▶ **PAGE**
Start

Mohammad Yaqub Khan
Editor The Light


A Preposterous Perversion of Truth



The scholarship could hardly be put to a grosser perversion of truth than has been done in the voluminous book, God of Justice by a born Muslim, Daud Rahber, painting the Quranic God of whom Rahman—Rahim (Beneficent—Merciful) are the two dominant attributes, as an object of dread rather than love and a Muslim’s faith and whole ethics as the outcome of that dread.


The proper way to get at the spirit of religion would be to look at it through the glasses of the best minds among the followers of that religion, who have drunk deep at that spiritual fountain. To tear a text from its context or to take literally a text meant metaphorically, or again, to choose out of the several senses a word carries the one that fits in with the critic’s own angle – all these can hardly be called fair criticism. Much of the misunderstanding and misconception about Islam in Christian missionary writings or those of Western Orientalists, even though scholarly and profusely annotated with references, suffers from this basic error.

Few Instances

Here are a few typical instances of this kind of approach to the understanding of Islam. The Qur’an speaks of the Prophet in the words Wajadaka dhallan fahada (93:7)

وَوَجَدَكَ ضَآلًّۭا فَهَدَىٰ

                                                                         “He (God) found you in a state of being dhall, and He guided you.”

The word dhall means:

  1. One who has lost the way.
  2. One lost in the pursuit of something. 

It would be quite a distortion to put the first meaning on the word, as is too often done, and draw the conclusion that the Prophet was not free from the taint of sin as Jesus was. The honest interpretation would be the second one, picturing the Prophet so intensely given to exploring the deepest significance of life that this quest had become the all-dominating passion of his life. And historically, this is the only apt description of the Prophet’s mental state, when frequently he would retreat to the solitude of the Cave of Hira, staying there for days on end, to meditate and find a satisfying answer to the riddle of life.

The same mistaken line is taken in respect of interpreting the word istighfar – which, taken on its face value, means asking forgiveness for sins. The word, however, carries a much deeper significance. Derived from the root ghafar, which means covering, the word carries the significance of protecting against human failings and shortcomings. As such, istighfar becomes indispensable equipment for a seeker after truth at every stage of spiritual advancement, however high it may be. Since the field of spiritual advancement, according to Islam, is unbounded, and each altitude attained falls short of the next higher altitude, God’s grace is invoked to cover up the short-falling. Istighfar, thus, is intended to be a lever for progress, higher and still higher, on the pilgrimage towards Truth, which is an incessant process. To turn a blind eye to this profound spiritual philosophy underlying the word istighfar, and to make it the basis for the allegation that the Prophet was not free from sin is a cheap approach.

End

▶ **DATASET EXCERPT**
Start

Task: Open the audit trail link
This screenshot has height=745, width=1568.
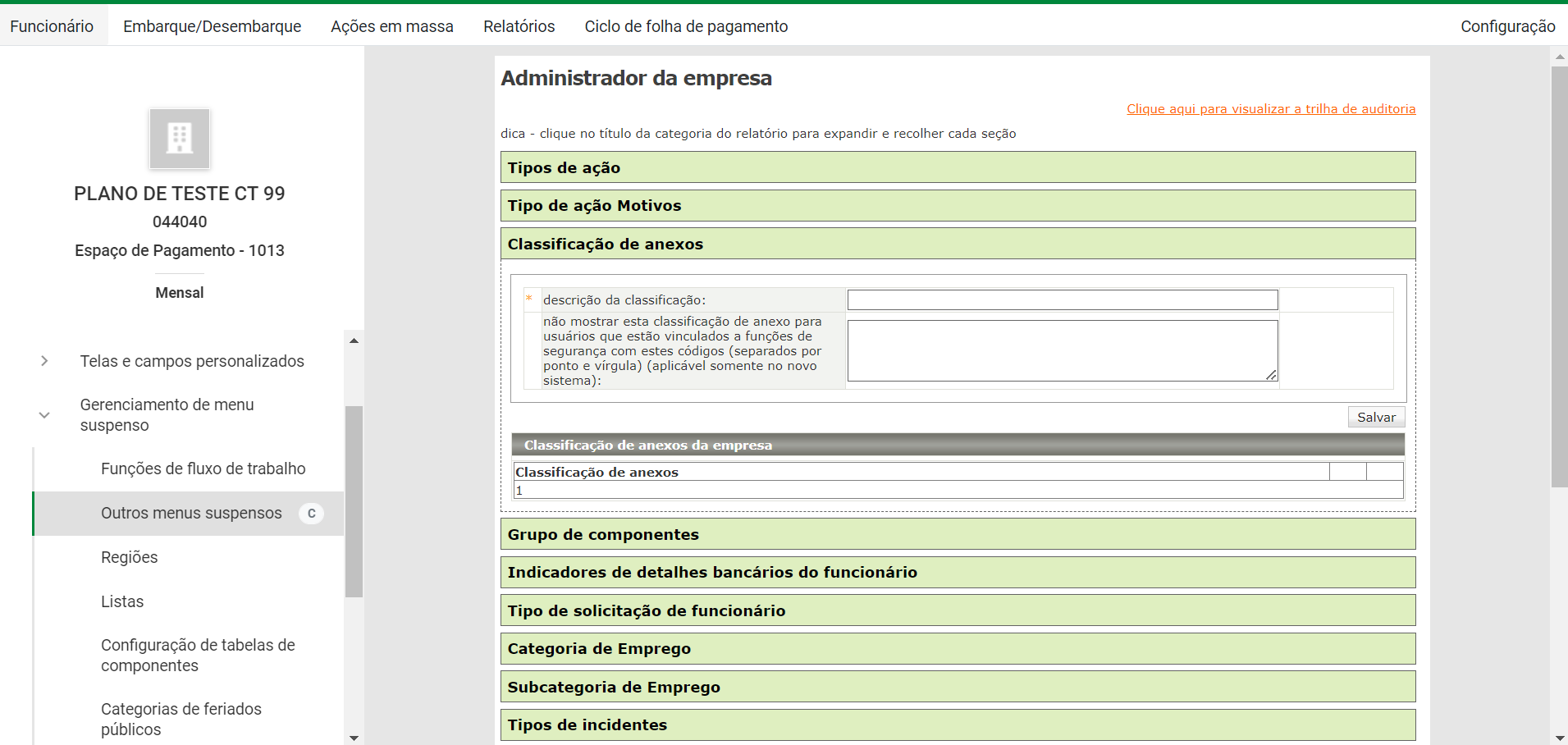Action: (1270, 109)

End

▶ **WHAT IS ASKED**
a) Rewrite the part of the article on misreadings of Islam starting with "Here are a few" and going on through "pursuit of something.", changing "Prophet" to "Messenger".
b) Answer these questions from the article on misreadings of Islam:
(i) What is the title of the book the article criticizes, and who wrote it?
(ii) Which verse of the Qur'an is quoted for the words Wajadaka dhallan fahada?
(iii) From what root is the word istighfar derived, and what does that root mean?

▶ **THE REPLIES**
a)
Here are a few typical instances of this kind of approach to the understanding of Islam. The Qur’an speaks of the Messenger in the words Wajadaka dhallan fahada (93:7)

وَوَجَدَكَ ضَآلًّۭا فَهَدَىٰ

                                                                         “He (God) found you in a state of being dhall, and He guided you.”

The word dhall means:

  1. One who has lost the way.
  2. One lost in the pursuit of something.

b)
(i) God of Justice, by Daud Rahber.
(ii) 93:7.
(iii) The root ghafar, which means covering.